◆ THE DATA:
··········

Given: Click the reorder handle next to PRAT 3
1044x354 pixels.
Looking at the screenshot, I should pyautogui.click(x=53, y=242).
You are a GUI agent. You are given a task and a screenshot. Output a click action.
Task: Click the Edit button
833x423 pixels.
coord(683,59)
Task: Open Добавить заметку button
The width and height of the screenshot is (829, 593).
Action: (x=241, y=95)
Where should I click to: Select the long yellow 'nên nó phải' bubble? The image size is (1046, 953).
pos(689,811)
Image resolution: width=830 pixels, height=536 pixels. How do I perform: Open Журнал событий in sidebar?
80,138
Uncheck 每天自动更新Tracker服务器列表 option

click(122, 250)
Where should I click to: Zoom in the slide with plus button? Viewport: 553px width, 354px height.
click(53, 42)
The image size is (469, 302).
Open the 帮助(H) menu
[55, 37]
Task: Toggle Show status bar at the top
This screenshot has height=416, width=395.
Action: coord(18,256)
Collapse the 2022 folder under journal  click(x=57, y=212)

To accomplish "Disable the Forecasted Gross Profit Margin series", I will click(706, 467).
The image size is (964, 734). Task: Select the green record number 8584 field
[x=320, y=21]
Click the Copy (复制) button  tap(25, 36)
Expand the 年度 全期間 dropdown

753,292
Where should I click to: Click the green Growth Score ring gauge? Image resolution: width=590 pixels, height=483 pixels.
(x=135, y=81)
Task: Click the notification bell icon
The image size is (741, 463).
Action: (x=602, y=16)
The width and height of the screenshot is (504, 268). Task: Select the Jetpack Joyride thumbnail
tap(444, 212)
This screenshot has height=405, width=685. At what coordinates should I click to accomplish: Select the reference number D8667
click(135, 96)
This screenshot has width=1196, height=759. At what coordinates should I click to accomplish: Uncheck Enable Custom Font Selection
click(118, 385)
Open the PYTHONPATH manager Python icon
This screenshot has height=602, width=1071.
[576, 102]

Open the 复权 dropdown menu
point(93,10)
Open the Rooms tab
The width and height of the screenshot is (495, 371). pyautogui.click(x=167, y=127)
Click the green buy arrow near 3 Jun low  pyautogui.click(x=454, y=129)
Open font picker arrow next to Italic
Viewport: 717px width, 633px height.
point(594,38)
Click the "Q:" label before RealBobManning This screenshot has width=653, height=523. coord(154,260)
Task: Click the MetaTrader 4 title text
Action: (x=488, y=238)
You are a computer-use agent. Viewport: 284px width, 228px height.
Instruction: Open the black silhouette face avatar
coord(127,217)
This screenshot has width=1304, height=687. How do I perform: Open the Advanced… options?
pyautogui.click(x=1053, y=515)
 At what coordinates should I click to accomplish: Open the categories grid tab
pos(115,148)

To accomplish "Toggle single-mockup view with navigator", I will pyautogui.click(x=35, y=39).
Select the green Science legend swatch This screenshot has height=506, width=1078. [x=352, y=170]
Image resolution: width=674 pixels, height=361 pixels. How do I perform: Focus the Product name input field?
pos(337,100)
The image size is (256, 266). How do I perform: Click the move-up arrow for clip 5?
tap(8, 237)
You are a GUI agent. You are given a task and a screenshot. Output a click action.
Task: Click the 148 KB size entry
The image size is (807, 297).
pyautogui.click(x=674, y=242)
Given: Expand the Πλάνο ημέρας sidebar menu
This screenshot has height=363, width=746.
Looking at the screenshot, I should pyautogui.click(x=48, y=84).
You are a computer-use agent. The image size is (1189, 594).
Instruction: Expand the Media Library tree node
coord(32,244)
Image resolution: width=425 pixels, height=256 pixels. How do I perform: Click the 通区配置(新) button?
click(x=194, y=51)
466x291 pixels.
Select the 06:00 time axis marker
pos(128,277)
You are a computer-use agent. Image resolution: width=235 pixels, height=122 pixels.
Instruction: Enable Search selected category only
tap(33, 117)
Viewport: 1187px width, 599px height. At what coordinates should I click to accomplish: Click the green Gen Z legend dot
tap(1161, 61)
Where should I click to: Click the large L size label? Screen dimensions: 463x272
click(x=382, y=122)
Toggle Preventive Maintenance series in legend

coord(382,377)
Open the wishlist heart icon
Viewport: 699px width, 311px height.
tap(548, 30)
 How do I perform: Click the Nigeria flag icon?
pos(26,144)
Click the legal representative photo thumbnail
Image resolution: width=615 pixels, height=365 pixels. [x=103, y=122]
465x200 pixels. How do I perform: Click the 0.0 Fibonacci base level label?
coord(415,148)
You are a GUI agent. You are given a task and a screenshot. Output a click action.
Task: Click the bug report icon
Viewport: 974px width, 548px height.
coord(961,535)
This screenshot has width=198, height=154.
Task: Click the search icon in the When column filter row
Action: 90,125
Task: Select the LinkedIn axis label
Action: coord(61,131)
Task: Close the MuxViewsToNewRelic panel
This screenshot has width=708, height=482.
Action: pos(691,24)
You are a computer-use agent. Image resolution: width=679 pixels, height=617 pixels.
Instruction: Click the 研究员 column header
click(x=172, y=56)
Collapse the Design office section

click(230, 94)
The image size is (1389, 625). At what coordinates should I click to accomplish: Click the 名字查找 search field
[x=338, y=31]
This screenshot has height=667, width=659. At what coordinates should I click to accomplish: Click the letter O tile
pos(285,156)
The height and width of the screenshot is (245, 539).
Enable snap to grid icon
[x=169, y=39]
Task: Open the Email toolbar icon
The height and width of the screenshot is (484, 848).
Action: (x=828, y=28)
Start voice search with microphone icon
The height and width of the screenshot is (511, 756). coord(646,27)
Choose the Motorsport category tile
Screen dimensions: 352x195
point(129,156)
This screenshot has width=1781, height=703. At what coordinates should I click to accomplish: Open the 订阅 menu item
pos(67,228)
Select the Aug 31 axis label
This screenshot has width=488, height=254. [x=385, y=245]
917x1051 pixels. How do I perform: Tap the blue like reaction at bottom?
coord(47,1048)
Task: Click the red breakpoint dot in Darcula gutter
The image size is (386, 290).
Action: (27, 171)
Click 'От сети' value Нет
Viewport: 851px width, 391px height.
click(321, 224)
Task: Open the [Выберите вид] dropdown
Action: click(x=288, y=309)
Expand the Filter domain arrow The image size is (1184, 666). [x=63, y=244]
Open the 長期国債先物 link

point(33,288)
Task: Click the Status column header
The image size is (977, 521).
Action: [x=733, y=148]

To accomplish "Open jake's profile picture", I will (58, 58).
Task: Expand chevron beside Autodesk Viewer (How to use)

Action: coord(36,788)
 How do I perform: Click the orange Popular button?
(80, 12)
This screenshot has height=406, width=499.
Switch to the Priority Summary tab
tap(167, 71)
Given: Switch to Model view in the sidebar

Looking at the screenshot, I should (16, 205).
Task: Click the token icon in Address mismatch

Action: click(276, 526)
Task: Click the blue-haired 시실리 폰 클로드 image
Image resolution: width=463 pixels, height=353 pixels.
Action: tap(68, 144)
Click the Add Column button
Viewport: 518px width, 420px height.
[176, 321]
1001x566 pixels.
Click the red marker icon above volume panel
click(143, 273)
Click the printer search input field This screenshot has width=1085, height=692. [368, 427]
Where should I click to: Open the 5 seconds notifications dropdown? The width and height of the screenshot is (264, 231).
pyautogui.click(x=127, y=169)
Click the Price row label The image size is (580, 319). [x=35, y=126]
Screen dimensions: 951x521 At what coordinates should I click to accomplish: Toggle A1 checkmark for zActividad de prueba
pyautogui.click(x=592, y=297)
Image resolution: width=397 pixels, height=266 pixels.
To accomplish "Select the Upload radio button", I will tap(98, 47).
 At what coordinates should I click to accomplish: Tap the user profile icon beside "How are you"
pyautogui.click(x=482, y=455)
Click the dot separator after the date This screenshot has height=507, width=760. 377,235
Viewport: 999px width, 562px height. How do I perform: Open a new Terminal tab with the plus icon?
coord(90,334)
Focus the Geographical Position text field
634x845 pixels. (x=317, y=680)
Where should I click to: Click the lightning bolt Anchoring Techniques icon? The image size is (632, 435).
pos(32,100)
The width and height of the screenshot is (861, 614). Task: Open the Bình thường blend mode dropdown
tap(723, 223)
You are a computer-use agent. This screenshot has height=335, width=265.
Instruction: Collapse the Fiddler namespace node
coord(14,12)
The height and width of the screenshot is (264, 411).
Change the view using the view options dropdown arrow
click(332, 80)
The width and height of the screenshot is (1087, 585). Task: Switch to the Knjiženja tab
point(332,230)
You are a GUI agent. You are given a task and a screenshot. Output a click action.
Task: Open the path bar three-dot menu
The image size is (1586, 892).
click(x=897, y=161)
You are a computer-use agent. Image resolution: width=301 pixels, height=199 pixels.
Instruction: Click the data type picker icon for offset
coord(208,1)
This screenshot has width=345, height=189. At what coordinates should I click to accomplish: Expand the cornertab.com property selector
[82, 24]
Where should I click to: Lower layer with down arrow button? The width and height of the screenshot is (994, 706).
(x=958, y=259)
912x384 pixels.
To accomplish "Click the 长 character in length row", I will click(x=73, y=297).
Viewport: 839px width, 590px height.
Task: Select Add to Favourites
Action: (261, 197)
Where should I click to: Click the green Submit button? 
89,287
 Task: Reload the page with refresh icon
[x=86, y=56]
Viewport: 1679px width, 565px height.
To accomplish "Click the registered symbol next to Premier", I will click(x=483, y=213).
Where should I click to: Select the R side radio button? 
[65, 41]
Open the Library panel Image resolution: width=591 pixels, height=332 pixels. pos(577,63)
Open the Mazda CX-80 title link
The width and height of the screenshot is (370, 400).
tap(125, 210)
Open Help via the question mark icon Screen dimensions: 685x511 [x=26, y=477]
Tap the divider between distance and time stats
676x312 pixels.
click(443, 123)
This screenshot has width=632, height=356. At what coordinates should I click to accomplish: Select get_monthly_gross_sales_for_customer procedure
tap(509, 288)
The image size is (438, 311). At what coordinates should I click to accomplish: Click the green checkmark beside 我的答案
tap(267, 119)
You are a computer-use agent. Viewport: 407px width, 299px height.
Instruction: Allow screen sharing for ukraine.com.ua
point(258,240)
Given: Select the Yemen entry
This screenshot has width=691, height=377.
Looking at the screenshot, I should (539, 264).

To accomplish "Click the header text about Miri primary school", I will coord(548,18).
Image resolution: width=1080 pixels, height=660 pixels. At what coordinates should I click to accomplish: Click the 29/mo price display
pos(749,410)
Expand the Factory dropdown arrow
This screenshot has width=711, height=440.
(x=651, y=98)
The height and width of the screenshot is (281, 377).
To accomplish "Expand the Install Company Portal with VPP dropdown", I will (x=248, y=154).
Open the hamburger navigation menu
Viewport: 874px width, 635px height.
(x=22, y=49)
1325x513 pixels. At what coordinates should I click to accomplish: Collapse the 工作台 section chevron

··········

◆ EXERCISE:
Filter the records above down to the lines containing "entry".

◆ EXPECTED OUTPUT:
Task: Click the 148 KB size entry
Given: Select the Yemen entry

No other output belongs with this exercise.